In a study of environmental lead exposure and IQ, the data was collected form 182 children in Rochester, NY. There IQ scores at age of 6 approximately follow a normal distribution with mean of 84.9 and standard deviation of 14.4. Suppose one child had an IQ of 125. The researchers would like to know whether an IQ of 125 is an outlier or not. Calculate the upper fence for the IQ data, which is the upper limit value that the IQ score can be without being considered an outlier. Keep a precision level of two decimal places for the upper fence.

upper fence:

Then, calculate the probability of obtaining an IQ score value of 125 or greater. Keep a precision level of four decimal places for the probability

probability of IQ score greater than the upper fence:

Answer 1

Solution:

We are given IQ scores are normally distributed.

Mean = 84.9

SD = 14.4

n = 182

Q3 = Mean + Z*SD

Z for Q3 = 0.67449

(by using z-table, find inverse value for probability 0.75, we know that area under Q3 is 0.75)

Q3 = Mean + Z*SD

Q3 = 84.9 + 0.67449*14.4

Q3 = 94.61266

Q1 = Mean + Z*SD

Z for Q1 = -0.67449

(by using z-table, find inverse value for probability 0.25, we know that area under Q1 is 0.25)

Q1 = 84.9 - 0.67449*14.4

Q1 = 75.18734

IQR = Q3 – Q1 = 94.61266 - 75.18734 = 19.42532

IQR = 19.42532

Upper fence = Q3 + 1.5*IQR

Upper fence = 94.61266 + 1.5*19.42532

Upper fence = 123.7506

Upper fence = 123.75

An IQ of 125 is an outlier, because it is greater than 123.75.

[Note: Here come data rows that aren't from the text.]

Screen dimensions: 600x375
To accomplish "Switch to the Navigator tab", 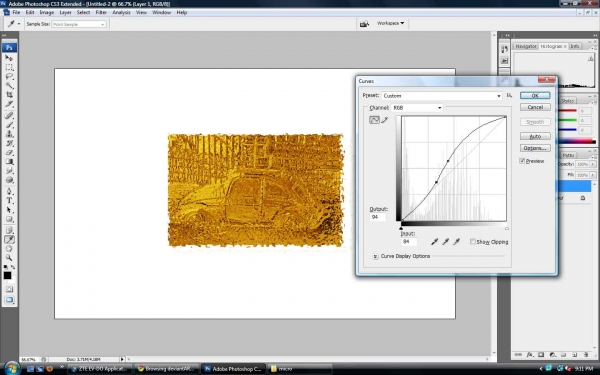I will (525, 46).
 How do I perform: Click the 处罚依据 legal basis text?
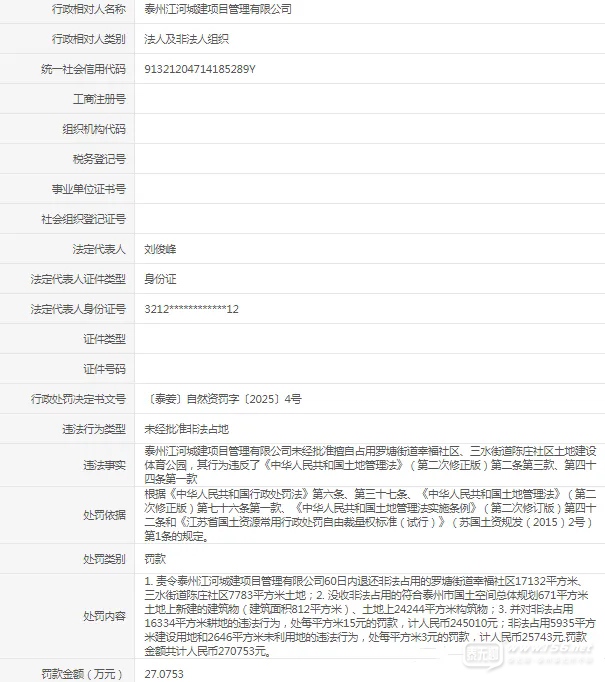tap(370, 514)
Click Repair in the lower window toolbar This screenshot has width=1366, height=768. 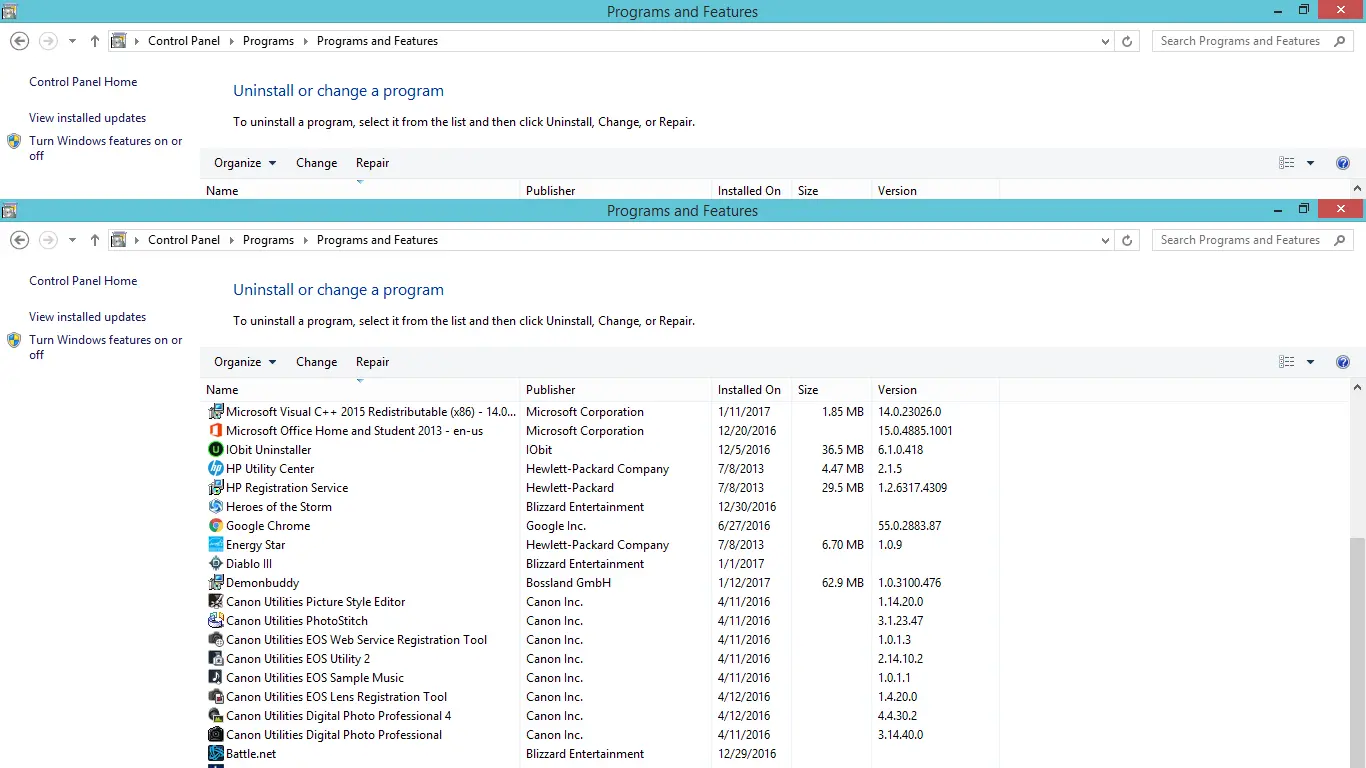point(372,362)
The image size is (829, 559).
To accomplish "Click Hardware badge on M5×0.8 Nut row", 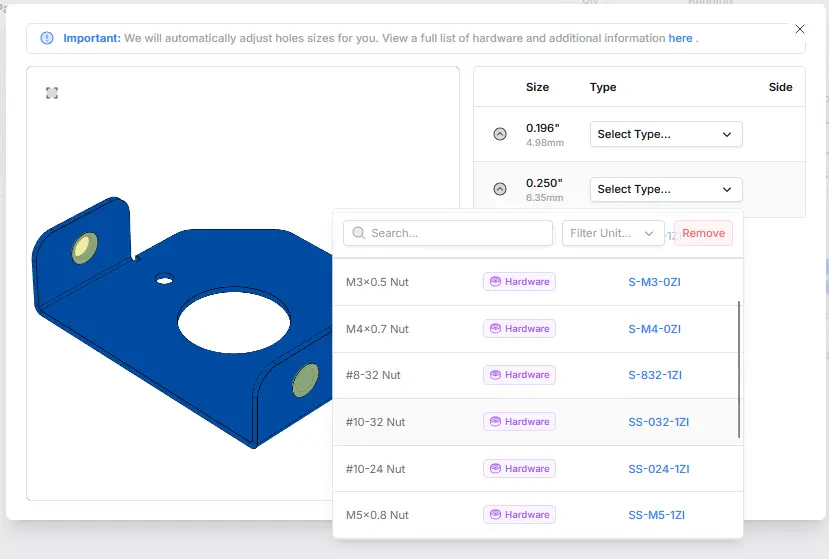I will pos(519,515).
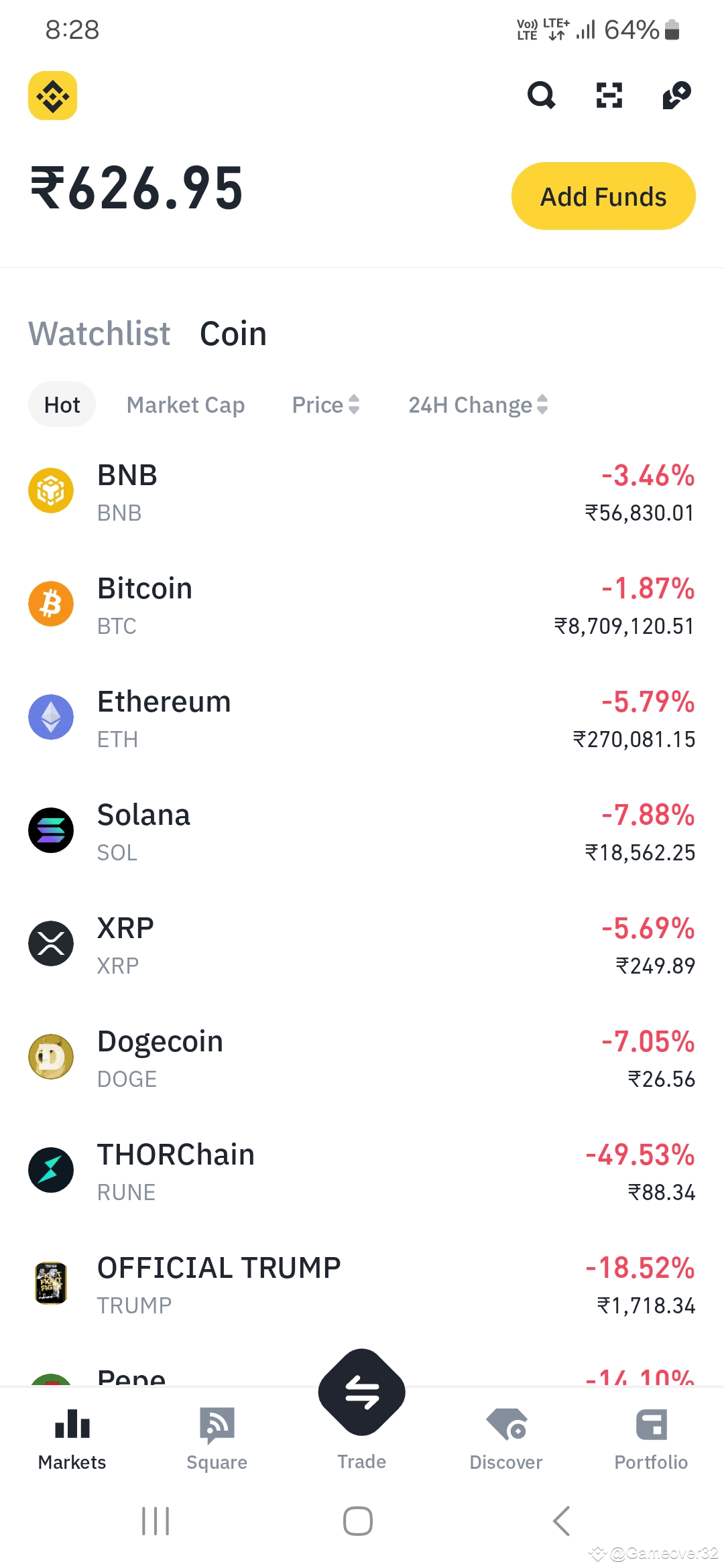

Calculate the probability of obtaining an IQ score value of 125 or greater.

P(X>125) = 1 – P(X<125)

Z = (X – mean)/SD

Z = (125 - 84.9) / 14.4

Z = 2.784722

P(Z<2.784722) = P(X<125) = 0.997321

(by using z-table)

P(X>125) = 1 – P(X<125)

P(X>125) = 1 – 0.997321

P(X>125) = 0.002679

Required probability = 0.002679